The role of PET/CT with 18F-FDG in oncologic diagnosis, staging, and treatment monitoring is well established (1,2). With the increasing use of functional imaging modalities such as PET/CT, interest in the quantification of image data has grown. Despite the existence of established quantitative frameworks for response assessment such as RECIST and PERCIST, most interpretations in clinical practice are still based primarily on subjective visual interpretations (3,4).
Tumor metabolism is commonly quantified with SUV metrics, including SUVmax, SUVmean, and SUVpeak (5). Radiomic features are complex quantitative imaging biomarkers purported to provide additional information beyond intensity-based SUV metrics (6). Extraction of radiomic features typically incorporates image preprocessing, segmentation, and feature calculation. Each of these steps has been shown to affect the outcome of radiomic analyses (7).

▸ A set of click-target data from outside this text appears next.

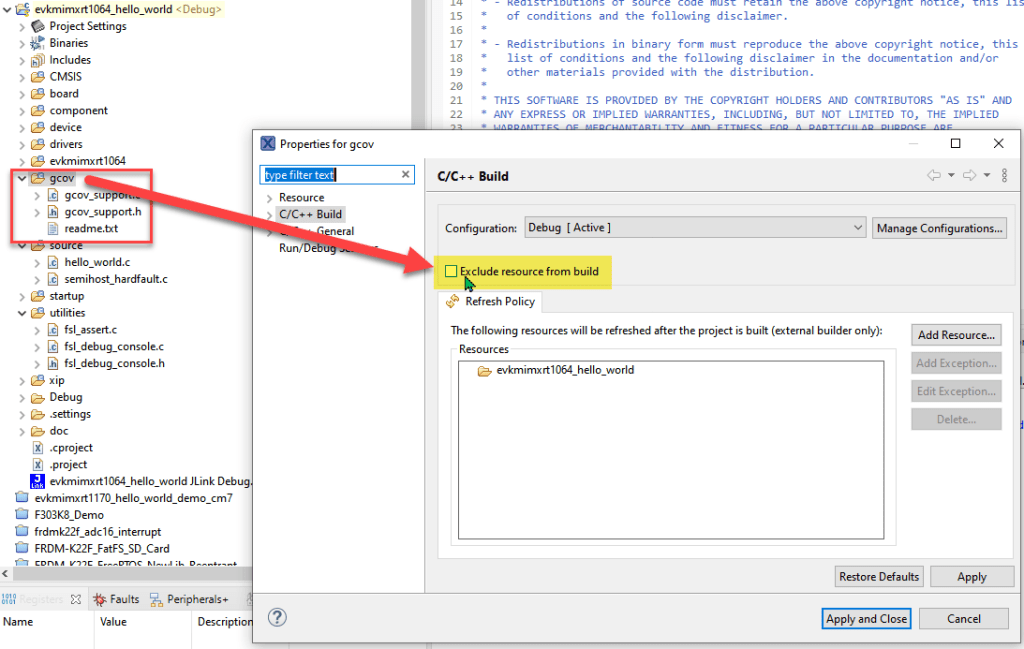
Task: Expand the drivers folder
Action: [x=23, y=144]
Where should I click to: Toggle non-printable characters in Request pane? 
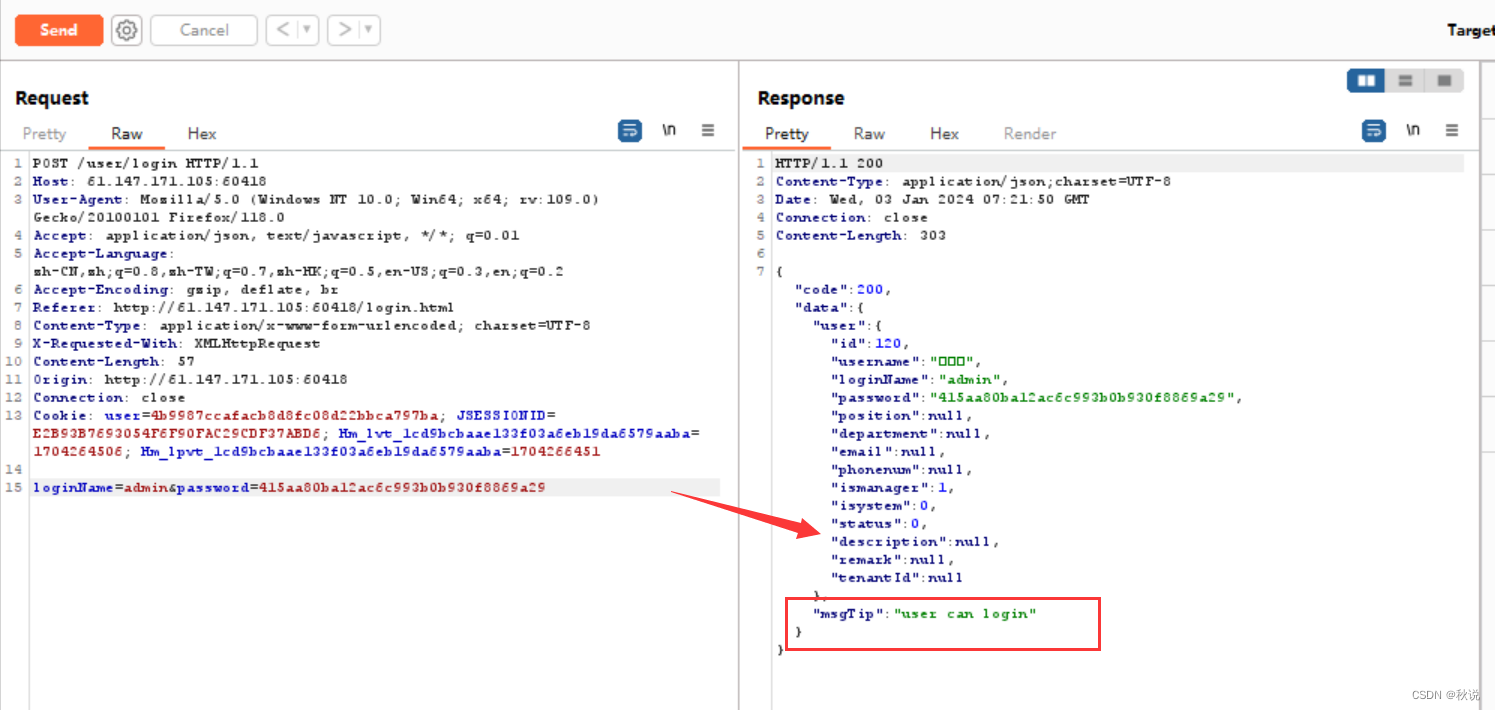pyautogui.click(x=669, y=130)
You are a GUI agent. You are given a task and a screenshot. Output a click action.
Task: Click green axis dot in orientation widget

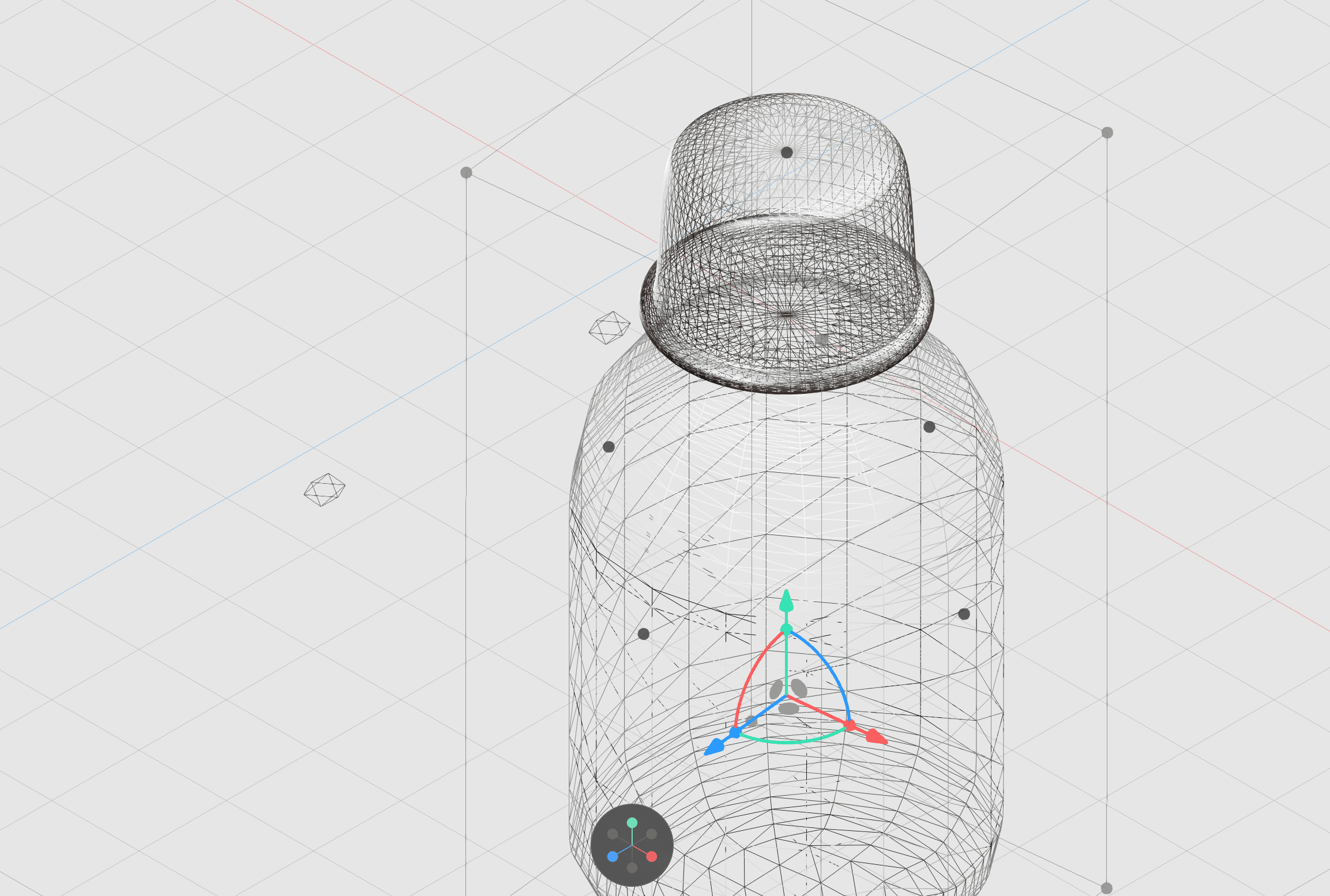[632, 823]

18F-FDG PET is now part of the standard of care for the evaluation of cervical cancer in the United States (8). In cervical cancer patients, radiomic features extracted from 18F-FDG PET images have been shown to predict both survival and disease recurrence (9,10). As PET is also useful for monitoring response to cervical cancer treatment, there is interest in using radiomic methods to further this purpose (11–13). However, to use these novel features effectively, their intrinsic variability must be formally quantified. Unfortunately, studies focusing on the repeatability of radiomic features are limited and have shown conflicting results (14,15).
The primary aim of this study was to assess the repeatability of radiomic features extracted from PET images of cervical cancer patients. The effects of reconstruction, segmentation, voxel resampling, and SUV discretization methods on repeatability were also explored. These images were collected as part of a repeatability study of several commonly used PET/MRI and PET/CT quantitative imaging metrics (16).
MATERIALS AND METHODS
Subjects
This prospective study was approved by the Washington University Institutional Review Board, and all volunteers provided written informed consent (ClinicalTrials.gov identifier NCT02717572). From June 2016 through May 2017, 17 patients with histologically proven malignancy were enrolled. Two patients who failed to complete the second imaging session were excluded, and another was excluded because of a lack of tumor 18F-FDG uptake. For the current study focusing on cervical cancer, 3 patients without cervical cancer were also excluded.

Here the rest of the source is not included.